Representative directors are typically not regarded as employees in principle because they are ordinarily not under the direction or supervision of others, or are not restricted by others, in carrying out their duties, and also because they represent their companies both internally and externally. However, it is important to note that, for Japanese companies that are wholly-owned subsidiaries of foreign companies, representative directors often have very limited actual authority and so could be considered to have employee status.

3. Are severance payments, etc. required when causing directors to resign?

Under the Companies Act, a resolution of a shareholders meeting is required in order to pay remuneration (including retirement benefits) to directors.[3]  Even if a company has internal rules regarding retirement benefits for directors, and even if it is customary for the company to pay such retirement benefits to a resigning director, the company is not obligated to pay retirement benefits in principle, unless a resolution to such effect is adopted at a shareholders meeting.

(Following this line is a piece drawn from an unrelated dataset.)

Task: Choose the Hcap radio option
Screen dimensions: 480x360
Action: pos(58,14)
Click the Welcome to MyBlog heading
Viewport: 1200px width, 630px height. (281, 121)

However, the Companies Act provides that when a director is dismissed through a resolution of a shareholders meeting, and if such dismissal lacks reasonable grounds[4], the director may claim compensation from the company for damages in the amount equivalent to his or her remuneration for the remaining term of office.[5]

The term of office of directors is two years in principle[6]; however, in the case of a stock company that is not a public company, the term of office can be extended to as long as ten years by the articles of incorporation.[7]  Therefore, companies should note that, when a company dismisses a director, the company may be obligated to pay an amount equal to the director’s remuneration for up to ten years depending upon his or her remaining term of office.

In addition, when a director is considered to have employee status, then the same rules of employment, retirement benefits regulations and other internal regulations that are applicable to employees will also apply to directors, and so the company may be required to pay the directors retirement benefits, etc. pursuant to such internal regulations.

4. Practical measures

When a company decides to cause a director to resign in Japan, it is common practice for the company to first negotiate and agree with the director on certain conditions (such as payment upon the director’s resignation), instead of immediately dismissing the director by a resolution of a shareholders meeting.

End

[1] Companies Act, Article 339, Paragraph 1

[2] Labor Contracts Act, Article 16

[3] Companies Act, Article 361, Paragraph 1

[4] However, the dismissal itself will be valid even if it lacks reasonable grounds.